34, 36: "Everything but lie" isn't quite the sort of thing I'd think of as okay in a legal-practice context -- like, if I were crafting a literal truth that I intended to have the effect of causing my opponents to believe a falsehood, I'd count that as basically lying just like normal people. The sort of thing I was thinking of is more the distinction between telling the truth and telling the whole truth: remaining silent on matters that aren't helpful to my ends.
39: Bullshit that isn't physically impossible as far as the other guy knows.
39: A "colorable" argument is one you don't buy yourself, but you can make without shame. An argument that passes the laugh/blush test, in that you could make it to a judge without doing either. But it has the strong implication that you're really not convinced by it.

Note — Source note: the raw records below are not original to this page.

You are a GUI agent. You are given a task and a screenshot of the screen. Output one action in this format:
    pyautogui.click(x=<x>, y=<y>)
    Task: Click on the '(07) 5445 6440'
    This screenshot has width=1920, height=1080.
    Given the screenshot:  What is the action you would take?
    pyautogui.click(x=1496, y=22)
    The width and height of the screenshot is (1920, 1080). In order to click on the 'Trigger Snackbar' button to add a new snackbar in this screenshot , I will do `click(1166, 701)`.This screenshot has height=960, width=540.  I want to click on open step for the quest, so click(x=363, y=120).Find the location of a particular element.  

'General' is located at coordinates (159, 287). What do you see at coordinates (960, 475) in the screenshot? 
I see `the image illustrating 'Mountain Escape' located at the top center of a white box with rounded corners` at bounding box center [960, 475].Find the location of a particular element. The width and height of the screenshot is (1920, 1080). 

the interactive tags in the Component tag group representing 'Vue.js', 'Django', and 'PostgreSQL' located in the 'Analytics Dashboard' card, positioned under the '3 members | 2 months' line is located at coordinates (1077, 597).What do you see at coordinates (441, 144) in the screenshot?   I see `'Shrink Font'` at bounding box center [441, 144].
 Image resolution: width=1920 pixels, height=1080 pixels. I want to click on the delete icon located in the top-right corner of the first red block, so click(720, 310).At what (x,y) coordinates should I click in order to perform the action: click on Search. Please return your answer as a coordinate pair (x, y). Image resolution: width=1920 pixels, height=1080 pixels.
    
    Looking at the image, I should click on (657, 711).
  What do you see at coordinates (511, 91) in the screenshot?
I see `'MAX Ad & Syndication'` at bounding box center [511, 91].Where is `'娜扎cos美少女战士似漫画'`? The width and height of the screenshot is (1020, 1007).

I tend to use 'colorable' to describe opinions that I don't necessarily subscribe to: "I'm not sure that Will Saletan should be dismembered and fed to hogs, but there's a colorable argument to be made."
In the OP, I don't see why you'd ask true/false questions when you're going to slope on the answers. Other than that, seems to me one of the big risks of lying is that it's not just hard to keep track of what you've said but eventually of what's true. Next thing you know you have tenure on invented datasets.... Oh.
ALso, I realized in my 30s that I'm an incredibly incompetent liar and should just stick to misdirection when needed. I'm not sure I'm any better at that, but people don't always follow up.
I would say that a colorable argument is one that the client believes, and I can't conclusively rule out.
I don't see why you'd ask true/false questions when you're going to slope on the answers.
"Describe to me what you did in the bathroom, and where."
eggplant are you going to the supremacistcon?